Building For Birds: Architects Aim For Safer Skies

Originally published on Thu August 9, 2012 12:07 pm

Second of a two-part series. Read Part 1.

Modern architecture's love affair with tall glass buildings takes a toll. Every year, millions of birds crash into glass windows in North America.

These collisions may seem like an intractable problem. But in New York City, an architect is trying to find a solution.

In Manhattan's Meatpacking District, there used to be more dead birds than live ones. But now the High Line starts here — it's an old elevated rail line that's been planted with trees, shrubs and flowers. Walkers, joggers and street musicians flock here. And birds.

That's what attracts architect Guy Maxwell. "I have to imagine that during migration, this is going to be pretty attractive as a stopover," he says as we walk down an aisle of green.

Maxwell is a soft-spoken guy in his 40s with salt-and-pepper hair.
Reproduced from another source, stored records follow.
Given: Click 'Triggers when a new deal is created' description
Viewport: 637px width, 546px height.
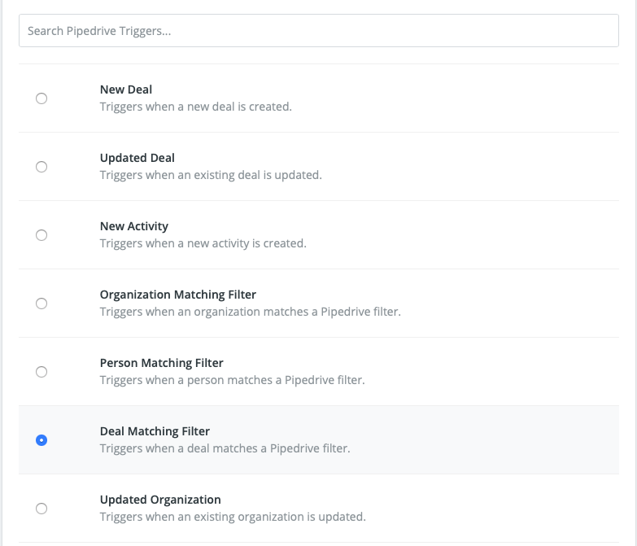Looking at the screenshot, I should 195,107.
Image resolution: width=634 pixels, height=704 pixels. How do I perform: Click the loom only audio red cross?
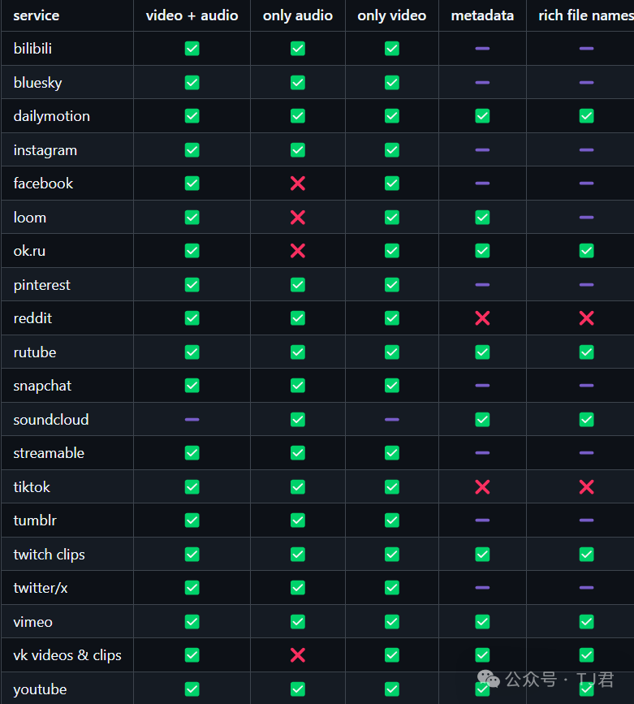click(x=298, y=218)
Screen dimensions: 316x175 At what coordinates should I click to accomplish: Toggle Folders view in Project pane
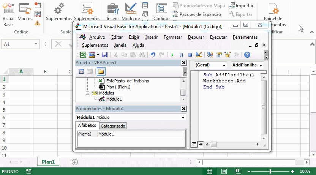click(101, 71)
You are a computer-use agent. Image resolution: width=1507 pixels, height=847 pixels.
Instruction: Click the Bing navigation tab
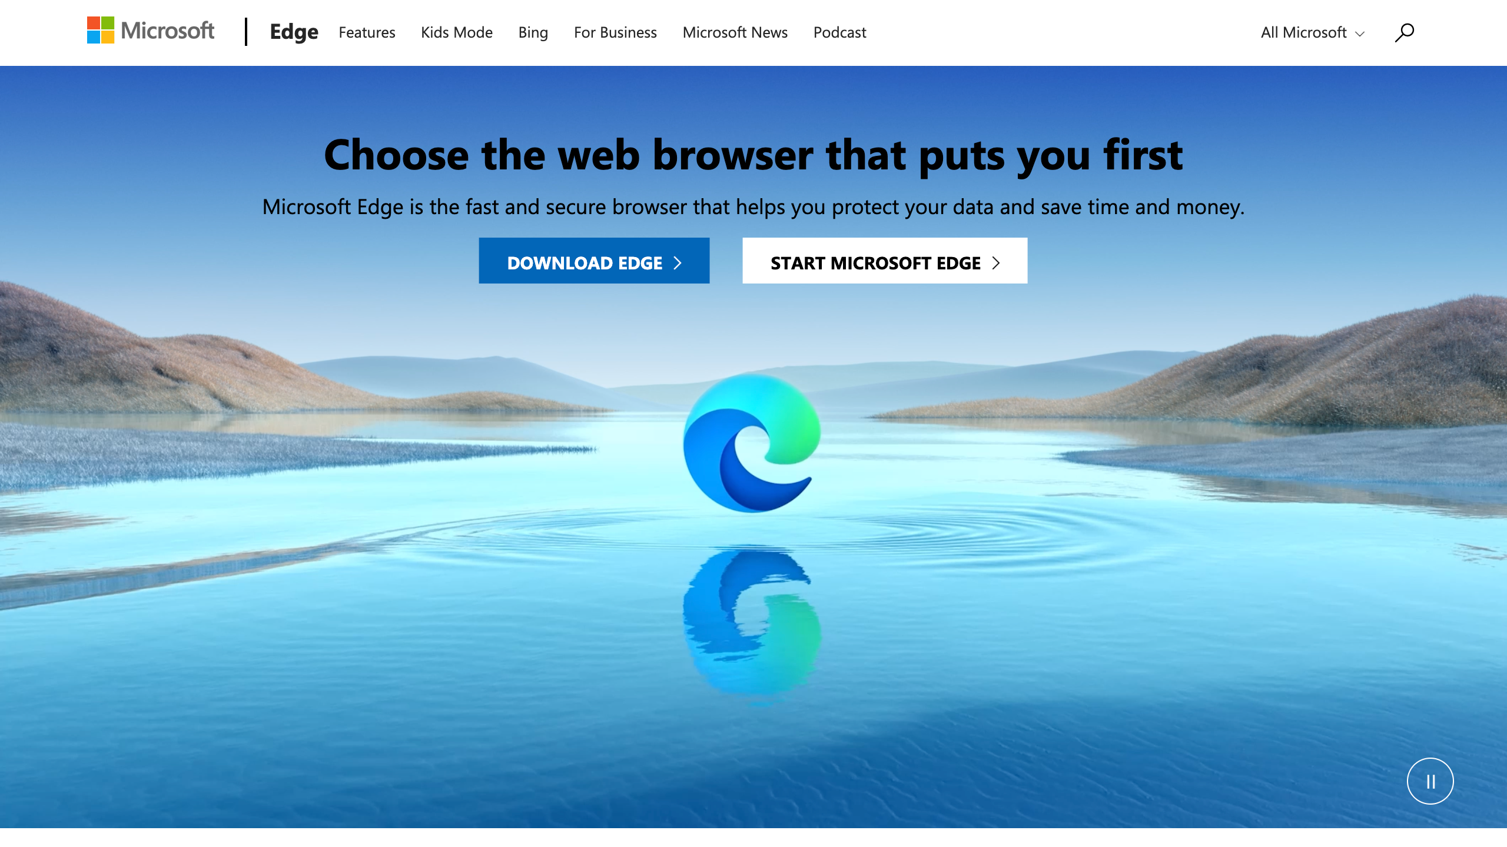pos(533,32)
He designs multimillion-dollar buildings. He also builds roosts for owls in his own backyard. He loves the High Line, but he says it's also a trap. "It's a fantastic park, but it does pose some form of hazard, because it will draw birds in and bring them into these areas that are exposed to a lot of glass."

Glass-walled buildings are everywhere. I point to one right in front of us — a multistory building with lots of big glass panes. "Yeah," Maxwell says sheepishly. "That's one of our buildings. That's The Standard hotel."

The High Line runs right under it. When a bird looks at that, it sees trees and clouds reflected in the glass — as if it can fly right through it. "It's really the size of glass and reflected vegetation [that] are the two factors that really result in collisions," Maxwell explains.

Buildings like this all over the world are killing birds. Maxwell says luckily, this hotel has blinds and curtains in the windows. These break up the reflections.

But there are other hazards here. Maxwell points out a brick high-rise. There's a corner office with a big window that wraps from one side of the building, around the corner and along the adjacent side.

"So you can see all the way through both pieces of glass, the bird is not seeing the glass as a barrier and is seeing all the way through to the other side, and then flies into the glass," he says.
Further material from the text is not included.